Indeed, one of Fallout’s key quest lines – determining the fate of Junktown – was so distressingly morally ambiguous that Interplay demanded that the outcomes be altered. When the Vault Dweller first stumbles across it, the settlement is locked in a power struggle between mayor Killian and gambling mogul Gizmo, whose criminal activities bring both financial prosperity and problems to the town. Originally, siding with Killian against Gizmo turned the town into an authoritarian nightmare, led by Killian’s own personal version of frontier justice; siding with Gizmo turned it into a filthy rich but morally bankrupt den of sin. In the final release, though, the outcomes had been forcibly changed to provide a ‘good’ and a ‘bad’ ending, wherein Killian enforces just law and increases prosperity or Gizmo simply increases his own wealth before choking to death on a chunk of Iguana-on-a-stick.



The game is built, from the ground up, around the pitiless imperative for survival – and crucially, that means that Fallout’s story can end in failure. The game’s original tight 150-day time limit was later lifted with an optional patch because it restricted players’ ability to discover the wasteland, but there was something poetically brutal about it – it forced you to prioritise, and put the horrible consequences for wasting time in Junktown or taking a detour to rescue a city full of ghouls firmly on the player’s shoulders. Fallout always forces you to live with your own consequences. Kill the town vendor over a dispute, and you can’t buy anything ever again. Start a gunfight in a bar or a town, and people will remember. You can turn an entire town hostile with a misplaced word or bullet. Failure and death are stark facts of reality, and their omnipresence in the wasteland greatly contributes to the believability of the gameworld.


This insistence on making you live with your own consequences led to censorship in Europe. The presence of children in the game had unpleasant moral implications given the game’s violence and choice-dependent ethos, so they were taken out entirely to remove the option of murdering them. Rather than compromise its realism by making children invincible, as Bethesda opted to for Fallout 3, Fallout offers up unique and terrible consequences for killing kids. It would earn you the word ‘Childkiller’ emblazoned indelibly on your character’s stat screen, and that reputation would ruin NPC interaction and eventually send a squad of bounty hunters into the wasteland after you; even in the amoral wasteland, child killers are reviled. Regardless, though, the option was there, testament to Fallout’s commitment to choice and narrative consistency.
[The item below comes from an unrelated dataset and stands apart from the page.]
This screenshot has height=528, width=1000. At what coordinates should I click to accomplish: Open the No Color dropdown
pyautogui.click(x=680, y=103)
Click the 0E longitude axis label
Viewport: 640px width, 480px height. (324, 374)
Black Isle employed many emergent storytelling techniques in common with Bethesda, of course, which made the developer a good match for the Fallout series upon its resurrection in 2008. But in Fallout 3 Bethesda does, in the end, let you become a superhero, with stats and skills coming out your ears – at which point it immediately stops being so affecting. In Fallout, you never stop being a victim of the wasteland, and you can never control it. It’s always a struggle. In fact, the game frequently lets you get yourself into situations you can’t escape, leaving you to either die of radiation poisoning in the middle of the wasteland or resort, exasperated, to a previous savegame.
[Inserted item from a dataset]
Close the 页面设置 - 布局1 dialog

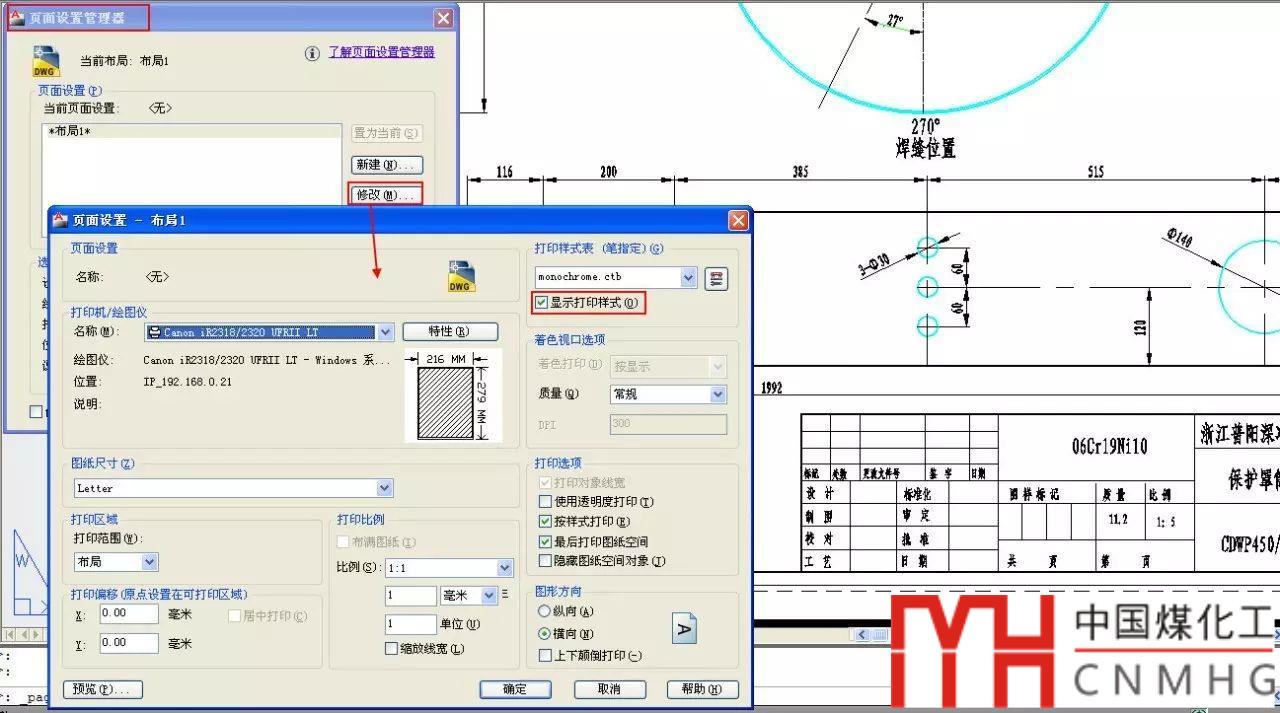click(738, 220)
Perhaps being completely uncompromising is the price that has to be paid for presenting a world as cohesive and believable as this one, in which so many stories rise spontaneously to the surface. Fallout’s vision is epitomised in the ending image, in which the Vault Dweller is seen alone and stumbling – not striding, but stumbling, shoulders hunched, head down – into the sunset, exiled by the unbearable weight of his experience. There’s no reward for bravery. Not in Fallout’s world.